If an item in the news arouses some writer to craft and publish an editorial opinion, how can you say that such acts of editorial publication do not establish the view that the news item in question is important enough to pay attention to, to think about, and to draw some conclusions from? After all, the publication of such an editorial is prima facie evidence that the writer in question considered the item important enough to craft and publish an editorial about the news item in question.

Posted by: thekohser

QUOTE(Ottava @ Sat 1st May 2010, 10:54am) *

No they do not. Editorials are no different than blogs. They are not news nor do they reflect news. News is objective and without opinion.


You are without hope. What you're saying is utterly deranged and demented, thanks to your Wikipedia outlook on reality. NPR is a "niche" outlet? Harumph, harumph.

Posted by: Ottava

QUOTE(Moulton @ Sat 1st May 2010, 3:03pm) *

If an item in the news arouses some writer to craft and publish an editorial opinion, how can you say that such acts of editorial publication do not establish the view that the news item in question is important enough to pay attention to, to think about, and to draw some conclusions from? After all, the publication of such an editorial is prima facie evidence that the writer in question considered the item important enough to craft and publish an editorial about the news item in question.


Let us be concrete: do you believe that Rosalind Picard should be labeled as being a believer in Intelligent Design simply because some editorial hack decided to not go off the facts and instead spout an opinion? I remember you fighting hard against such, but based on your above standard your previous actions are in conflict with your current beliefs.

QUOTE(thekohser @ Sat 1st May 2010, 3:20pm) *

You are without hope. What you're saying is utterly deranged and demented, thanks to your Wikipedia outlook on reality. NPR is a "niche" outlet? Harumph, harumph.

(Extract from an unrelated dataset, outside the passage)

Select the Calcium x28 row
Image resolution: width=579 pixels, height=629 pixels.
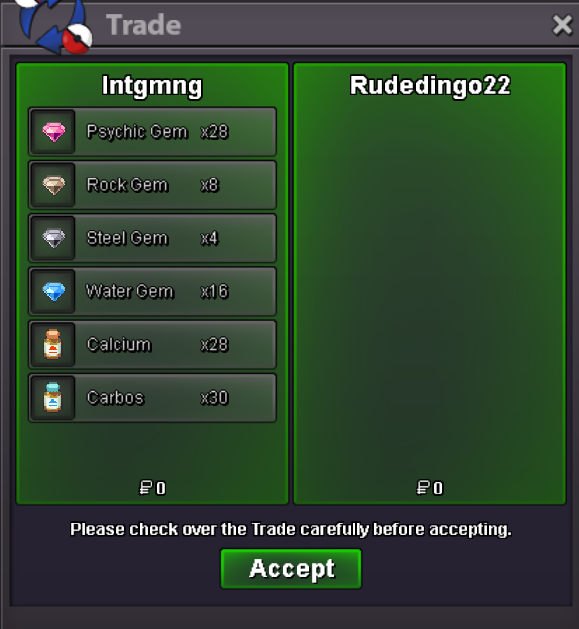coord(152,344)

Do you know what niche means? (a distinct segment of a market) NPR's audience is not reflective of middle America. Its audience tends to be upper middle class white professionals with a college education. That is a niche.

Posted by: Moulton

QUOTE(Ottava @ Sat 1st May 2010, 11:23am) *
Let us be concrete: do you believe that Rosalind Picard should be labeled as being a believer in Intelligent Design simply because some editorial hack decided to not go off the facts and instead spout an opinion?

What facts? I defy you to find any facts establishing the counterfactual which you have posited.

Posted by: Ottava

QUOTE(Moulton @ Sat 1st May 2010, 10:08pm) *

QUOTE(Ottava @ Sat 1st May 2010, 11:23am) *
Let us be concrete: do you believe that Rosalind Picard should be labeled as being a believer in Intelligent Design simply because some editorial hack decided to not go off the facts and instead spout an opinion?

What facts? I defy you to find any facts establishing the counterfactual which you have posited.


There are plenty of editorials and blogs suggesting she was a believer in Intelligent Design. So, are they now reliable and noteworthy or not?